In terms of dimensions, ATAK 2 is slightly smaller, with a length of 13.45 meters and a height of 3.96 meters. Whereas Ka-52 measures 16.00 meters in length and 4.93 meters in height.


Speed: In terms of speed, the ATAK 2 boasts a maximum speed of 318 km/h (198 mph, 172 kn), slightly surpassing the Ka-52’s maximum speed of about 310 knots (574 km/h).

However, the cruise speed of the ATAK 2 at 314 km/h (195 mph, 170 kn) is notably faster than the Ka-52’s 270 km/h (170 mph, 150 kn).

Additionally, the ATAK 2 has a maximum takeoff weight of 10,000 kg (22,046 lb), slightly lower than the Ka-52’s 10,800 kg (23,810 lb).

Finally, in terms of service ceiling, the ATAK 2 surpasses the Ka-52 with a service ceiling of 6,096 m (20,000 ft), compared to the Ka-52’s 5,500 m (18,000 ft).


The T929 helicopter is equipped with tandem seats, an asymmetrical weapons bay, a large capacity for ammunition, a low IR signature, a digital cockpit, ballistic protection, better avionics, and the potential to engage in electronic warfare and countermeasure operations.

The Ka-52 is equipped with a “Phazotron” cockpit radio-locator, allowing flights in adverse meteorological conditions and at night.
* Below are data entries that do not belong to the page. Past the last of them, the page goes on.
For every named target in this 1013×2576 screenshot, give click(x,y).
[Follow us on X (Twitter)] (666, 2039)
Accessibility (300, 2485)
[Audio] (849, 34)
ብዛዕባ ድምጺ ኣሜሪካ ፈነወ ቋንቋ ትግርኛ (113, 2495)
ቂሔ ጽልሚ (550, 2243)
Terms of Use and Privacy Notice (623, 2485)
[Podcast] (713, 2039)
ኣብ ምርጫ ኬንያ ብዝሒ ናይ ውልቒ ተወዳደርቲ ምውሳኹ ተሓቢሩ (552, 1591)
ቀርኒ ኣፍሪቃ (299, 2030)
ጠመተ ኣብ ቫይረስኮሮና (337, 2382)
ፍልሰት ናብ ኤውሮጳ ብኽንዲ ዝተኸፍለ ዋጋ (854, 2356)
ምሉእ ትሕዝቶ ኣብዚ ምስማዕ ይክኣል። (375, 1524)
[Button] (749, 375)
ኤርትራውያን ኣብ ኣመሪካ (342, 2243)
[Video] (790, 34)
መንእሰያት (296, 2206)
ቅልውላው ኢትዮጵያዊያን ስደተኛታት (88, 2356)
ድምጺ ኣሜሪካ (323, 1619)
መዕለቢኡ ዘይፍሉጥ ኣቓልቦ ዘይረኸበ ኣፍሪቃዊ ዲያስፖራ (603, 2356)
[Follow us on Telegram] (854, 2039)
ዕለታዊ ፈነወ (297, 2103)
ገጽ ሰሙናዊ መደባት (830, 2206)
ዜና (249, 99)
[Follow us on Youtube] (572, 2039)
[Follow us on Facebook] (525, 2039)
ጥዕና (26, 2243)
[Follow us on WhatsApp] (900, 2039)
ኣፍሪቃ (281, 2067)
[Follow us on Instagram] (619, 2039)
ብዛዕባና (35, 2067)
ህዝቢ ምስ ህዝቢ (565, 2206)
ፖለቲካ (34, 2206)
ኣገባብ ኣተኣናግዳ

The necessary information acquired by this radio-locator is transferred to the cockpit’s multi-functional display screen. The Ka-52 has a self-defense package that comprises flares and chaff to deflect incoming missiles, radar and laser warning systems, and other defenses. 

The initiation of the T929 ATAK II’s development gained significant momentum in 2019, driven by the vision of providing Turkey with its own helicopter tailored for the national army. Beyond serving domestic needs, the helicopter has now emerged as a potential export asset. This newfound global appeal is particularly noteworthy as the T929 ATAK II competes with high-cost American rotorcraft, positioning itself as a competitive and cost-effective alternative in the international market.

KA-52 helicopter is the only one in the world having a certain technologically advanced feature that is not offered by any other helicopter. A pilot ejection device is also equipped with this helicopter in case of an emergency landing or collision. The seats are equipped with rocket-assisted ejection systems, and each crew member has a separate ejection mechanism.